Check if person-nation relationship (one to many) works:

In [26]:
cur.execute("""SELECT first_name, last_name, nationality 
            FROM person 
            INNER JOIN nation
            ON person.country_code = nation.country_code
            LIMIT 10;""")
cur.fetchall()

[('Aaron', 'Alexander', 'British'),
 ('Aaron', 'Kirby', 'Spanish'),
 ('Abram', 'Allen', 'Italian'),
 ('Abram', 'Boyer', 'Italian'),
 ('Adaline', 'Barry', 'Uruguayan'),
 ('Adam', 'Lawrence', 'Cameroonian'),
 ('Adam', 'Rush', 'Cameroonian'),
 ('Adan', 'Brown', 'Belgian'),
 ('Adelle', 'Duffy', 'French'),
 ('Adena', 'Holland', 'Italian')]

In [27]:
con.commit()

**2**. 25 points

We want to find potential mentors for Abram	Boyer. Find all faculty members who know one or more of the same languages as Abram Boyer whose salary is at least $50,000 higher than his using SQL statements. Assume that the only information you have is that you need to find mentors meeting the criteria for the faculty member named `Abram Boyer`. In other words, the ONLY hard coded terms in your SQL query are `Abram` and `Boyer` and the salary differential.

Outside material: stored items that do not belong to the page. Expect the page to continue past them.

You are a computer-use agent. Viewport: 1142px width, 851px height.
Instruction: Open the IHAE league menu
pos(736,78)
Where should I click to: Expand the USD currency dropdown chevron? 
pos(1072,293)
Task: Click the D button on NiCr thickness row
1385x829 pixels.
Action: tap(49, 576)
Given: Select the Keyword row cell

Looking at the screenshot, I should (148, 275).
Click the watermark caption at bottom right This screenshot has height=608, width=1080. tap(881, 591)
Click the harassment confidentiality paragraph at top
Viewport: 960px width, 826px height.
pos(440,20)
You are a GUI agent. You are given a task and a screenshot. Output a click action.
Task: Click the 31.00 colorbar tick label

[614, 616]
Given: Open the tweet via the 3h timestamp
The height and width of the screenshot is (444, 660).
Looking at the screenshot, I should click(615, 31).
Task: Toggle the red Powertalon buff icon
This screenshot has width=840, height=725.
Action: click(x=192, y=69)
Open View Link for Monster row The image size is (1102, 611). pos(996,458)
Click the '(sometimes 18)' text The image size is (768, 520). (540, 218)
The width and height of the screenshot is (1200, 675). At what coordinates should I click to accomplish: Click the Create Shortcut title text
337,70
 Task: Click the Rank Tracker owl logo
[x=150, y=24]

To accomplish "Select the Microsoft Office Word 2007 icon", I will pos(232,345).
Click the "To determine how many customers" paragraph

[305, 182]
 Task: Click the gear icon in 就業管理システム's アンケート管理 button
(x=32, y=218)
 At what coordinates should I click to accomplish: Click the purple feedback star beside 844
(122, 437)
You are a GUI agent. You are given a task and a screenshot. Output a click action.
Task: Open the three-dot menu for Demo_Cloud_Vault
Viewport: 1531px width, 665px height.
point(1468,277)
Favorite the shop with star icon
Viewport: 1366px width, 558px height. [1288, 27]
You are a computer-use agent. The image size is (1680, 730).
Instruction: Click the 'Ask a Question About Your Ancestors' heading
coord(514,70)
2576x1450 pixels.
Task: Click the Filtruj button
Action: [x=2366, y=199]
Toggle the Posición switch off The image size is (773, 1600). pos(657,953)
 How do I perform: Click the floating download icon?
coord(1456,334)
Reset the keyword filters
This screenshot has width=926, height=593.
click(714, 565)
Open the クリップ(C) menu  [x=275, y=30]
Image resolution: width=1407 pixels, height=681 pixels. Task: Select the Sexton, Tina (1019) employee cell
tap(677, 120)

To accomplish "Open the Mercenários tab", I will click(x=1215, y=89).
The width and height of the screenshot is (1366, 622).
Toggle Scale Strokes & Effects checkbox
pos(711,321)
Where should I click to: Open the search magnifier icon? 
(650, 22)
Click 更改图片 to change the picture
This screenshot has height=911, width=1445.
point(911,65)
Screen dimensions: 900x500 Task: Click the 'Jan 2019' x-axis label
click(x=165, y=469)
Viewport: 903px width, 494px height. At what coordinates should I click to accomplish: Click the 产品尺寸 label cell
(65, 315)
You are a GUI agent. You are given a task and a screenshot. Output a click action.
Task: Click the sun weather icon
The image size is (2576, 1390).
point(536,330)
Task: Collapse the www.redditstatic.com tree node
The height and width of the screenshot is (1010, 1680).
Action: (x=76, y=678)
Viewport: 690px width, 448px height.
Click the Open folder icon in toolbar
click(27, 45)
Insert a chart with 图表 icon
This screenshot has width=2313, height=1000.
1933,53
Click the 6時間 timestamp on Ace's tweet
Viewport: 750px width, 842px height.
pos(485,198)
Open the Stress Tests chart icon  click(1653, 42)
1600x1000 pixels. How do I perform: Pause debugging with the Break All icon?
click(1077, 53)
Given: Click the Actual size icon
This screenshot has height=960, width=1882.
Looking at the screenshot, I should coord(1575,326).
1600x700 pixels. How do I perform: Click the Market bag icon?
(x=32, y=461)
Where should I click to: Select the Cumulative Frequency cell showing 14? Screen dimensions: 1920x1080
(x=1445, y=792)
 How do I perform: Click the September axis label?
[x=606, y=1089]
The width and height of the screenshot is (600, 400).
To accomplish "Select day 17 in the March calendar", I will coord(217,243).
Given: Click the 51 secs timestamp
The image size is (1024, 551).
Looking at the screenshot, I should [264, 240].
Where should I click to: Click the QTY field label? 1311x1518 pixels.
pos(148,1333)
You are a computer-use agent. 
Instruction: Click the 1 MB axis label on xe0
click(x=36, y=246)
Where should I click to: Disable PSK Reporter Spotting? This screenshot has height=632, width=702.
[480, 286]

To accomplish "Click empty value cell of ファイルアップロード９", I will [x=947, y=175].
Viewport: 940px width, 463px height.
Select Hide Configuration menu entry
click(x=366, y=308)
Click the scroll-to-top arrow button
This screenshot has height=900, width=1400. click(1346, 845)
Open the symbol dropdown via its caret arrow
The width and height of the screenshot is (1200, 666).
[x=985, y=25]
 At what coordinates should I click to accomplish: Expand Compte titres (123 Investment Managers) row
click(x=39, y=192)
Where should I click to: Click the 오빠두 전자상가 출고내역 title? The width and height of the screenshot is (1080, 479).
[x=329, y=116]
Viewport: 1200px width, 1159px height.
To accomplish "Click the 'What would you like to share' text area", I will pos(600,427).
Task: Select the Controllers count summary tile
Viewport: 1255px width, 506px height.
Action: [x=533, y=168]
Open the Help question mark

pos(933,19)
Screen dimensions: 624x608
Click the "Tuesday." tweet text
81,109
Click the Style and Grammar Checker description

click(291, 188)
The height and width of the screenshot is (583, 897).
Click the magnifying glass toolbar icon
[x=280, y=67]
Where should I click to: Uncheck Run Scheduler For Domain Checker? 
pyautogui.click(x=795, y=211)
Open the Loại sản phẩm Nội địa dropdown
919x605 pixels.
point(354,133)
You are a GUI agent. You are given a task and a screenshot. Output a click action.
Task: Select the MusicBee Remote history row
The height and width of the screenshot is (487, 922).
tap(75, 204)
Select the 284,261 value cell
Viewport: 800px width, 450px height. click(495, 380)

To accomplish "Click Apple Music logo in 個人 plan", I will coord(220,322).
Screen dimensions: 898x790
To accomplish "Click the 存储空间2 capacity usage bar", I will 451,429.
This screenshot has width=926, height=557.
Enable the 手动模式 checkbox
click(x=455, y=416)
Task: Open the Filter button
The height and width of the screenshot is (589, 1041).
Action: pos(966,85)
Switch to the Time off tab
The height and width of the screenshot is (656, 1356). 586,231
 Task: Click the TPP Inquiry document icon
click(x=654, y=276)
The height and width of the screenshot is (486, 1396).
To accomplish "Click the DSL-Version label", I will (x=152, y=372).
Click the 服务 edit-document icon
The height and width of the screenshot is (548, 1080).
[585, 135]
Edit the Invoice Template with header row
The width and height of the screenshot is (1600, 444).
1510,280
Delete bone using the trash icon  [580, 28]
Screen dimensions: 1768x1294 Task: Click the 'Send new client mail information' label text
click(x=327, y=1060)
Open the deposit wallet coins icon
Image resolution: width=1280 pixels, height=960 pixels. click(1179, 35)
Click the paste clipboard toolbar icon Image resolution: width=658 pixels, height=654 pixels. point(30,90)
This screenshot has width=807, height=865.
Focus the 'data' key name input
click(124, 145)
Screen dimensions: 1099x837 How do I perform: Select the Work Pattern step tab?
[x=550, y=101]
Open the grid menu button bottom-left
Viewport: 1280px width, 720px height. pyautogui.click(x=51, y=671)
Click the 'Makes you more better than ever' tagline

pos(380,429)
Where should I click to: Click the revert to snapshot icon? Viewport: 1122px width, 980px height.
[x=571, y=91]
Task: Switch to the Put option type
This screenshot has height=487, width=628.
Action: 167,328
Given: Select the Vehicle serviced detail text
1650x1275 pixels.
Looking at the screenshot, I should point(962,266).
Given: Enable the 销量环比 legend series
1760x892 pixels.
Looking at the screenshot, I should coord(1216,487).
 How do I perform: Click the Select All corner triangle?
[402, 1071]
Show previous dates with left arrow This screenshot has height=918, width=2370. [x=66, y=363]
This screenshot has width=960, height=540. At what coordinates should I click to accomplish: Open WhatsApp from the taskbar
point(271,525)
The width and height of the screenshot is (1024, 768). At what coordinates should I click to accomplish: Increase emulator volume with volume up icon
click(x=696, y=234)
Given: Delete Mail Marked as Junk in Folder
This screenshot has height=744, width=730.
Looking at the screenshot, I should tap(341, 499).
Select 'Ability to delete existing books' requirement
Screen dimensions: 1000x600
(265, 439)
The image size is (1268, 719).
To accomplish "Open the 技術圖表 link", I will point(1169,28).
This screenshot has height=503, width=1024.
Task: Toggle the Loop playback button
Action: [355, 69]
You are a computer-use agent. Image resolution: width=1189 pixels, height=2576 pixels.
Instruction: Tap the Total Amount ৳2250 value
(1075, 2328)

You can use the `sql` magic extension or the `sqlite3` driver for this question.

How much does Abram Boyer make?

In [28]:
cur.execute("""SELECT first_name, last_name, salary_amount
            FROM person
            INNER JOIN salary
                ON person.person_id = salary.salary_id
            WHERE person.first_name = 'Abram'
            AND person.last_name = 'Boyer'""")
cur.fetchall()

[('Abram', 'Boyer', 76000)]

What languages does Abram Boyer know?

In [29]:
cur.execute("""SELECT language_name
                FROM language
                INNER JOIN person_language
                    ON language.language_id = person_language.language_id
                INNER JOIN person
                    ON person_language.person_id = person.person_id
                WHERE person.first_name = 'Abram'
                AND person.last_name = 'Boyer'""")
cur.fetchall()

[('Io',), ('Lua',), ('Falcon',)]

In [30]:
cur.execute("""SELECT DISTINCT first_name, last_name, salary_amount
            FROM person
            INNER JOIN salary
                ON person.person_id = salary.salary_id
            INNER JOIN person_language
                ON person.person_id = person_language.person_id
            INNER JOIN language
                ON person_language.language_id = language.language_id
            WHERE salary.salary_amount >= 50000 + 
                (SELECT salary_amount
                FROM salary
                INNER JOIN person
                    ON person.person_id = salary.salary_id
                WHERE person.first_name = 'Abram'
                AND person.last_name = 'Boyer')
            AND language.language_name IN 
                (SELECT language_name
                FROM language
                INNER JOIN person_language
                    ON language.language_id = person_language.language_id
                INNER JOIN person
                    ON person_language.person_id = person.person_id
                WHERE person.first_name = 'Abram'
                AND person.last_name = 'Boyer')
            """)
cur.fetchall()

[('Dawne', 'Knapp', 185000),
 ('Dong', 'Walton', 154000),
 ('Ellsworth', 'Jackson', 155000),
 ('Everette', 'Garrison', 126000),
 ('Guillermo', 'Herring', 162000),
 ('Hai', 'Myers', 130000),
 ('Jama', 'Ware', 175000),
 ('Janessa', 'Chan', 170000),
 ('Jarrod', 'Hall', 143000),
 ('Jesenia', 'Wynn', 145000),
 ('Kermit', 'Pruitt', 139000),
 ('Kip', 'Glenn', 127000),
 ('Lenard', 'Holt', 129000),
 ('Leonia', 'Johnson', 165000),
 ('Lurlene', 'Martin', 142000),
 ('Natashia', 'Dodson', 140000),
 ('Retta', 'Stewart', 143000),
 ('Reuben', 'Gay', 179000),
 ('Sang', 'Battle', 134000),
 ('Seth', 'Simpson', 163000),
 ('Timmy', 'Browning', 155000),
 ('Tobias', 'Burnett', 152000),
 ('Ula', 'Mayo', 129000),
 ('Vanita', 'Porter', 130000),
 ('Zane', 'Calhoun', 127000)]

In [31]:
con.close()